-- Supplied entries follows --

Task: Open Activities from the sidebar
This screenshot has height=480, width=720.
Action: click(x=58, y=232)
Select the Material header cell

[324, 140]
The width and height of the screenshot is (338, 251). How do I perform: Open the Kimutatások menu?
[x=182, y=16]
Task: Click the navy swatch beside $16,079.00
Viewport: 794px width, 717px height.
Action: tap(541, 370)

-- Supplied entries concluded --
-- Supplied entries follows --

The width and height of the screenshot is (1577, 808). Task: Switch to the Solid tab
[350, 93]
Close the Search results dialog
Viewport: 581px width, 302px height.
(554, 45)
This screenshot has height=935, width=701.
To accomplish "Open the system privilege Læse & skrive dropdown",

-- Supplied entries concluded --
-- Supplied entries follows --

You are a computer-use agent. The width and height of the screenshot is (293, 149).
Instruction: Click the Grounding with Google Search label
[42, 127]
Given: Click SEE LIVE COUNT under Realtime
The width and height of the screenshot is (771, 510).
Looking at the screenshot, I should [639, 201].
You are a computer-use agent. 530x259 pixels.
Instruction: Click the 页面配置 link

-- Supplied entries concluded --

Using the data above, reproduce exactly the lines between those holding "You are a computer-use agent. 530x259 pixels." and "Instruction: Click the 页面配置 link", inclusive, and no others.

You are a computer-use agent. 530x259 pixels.
Instruction: Click the 页面配置 link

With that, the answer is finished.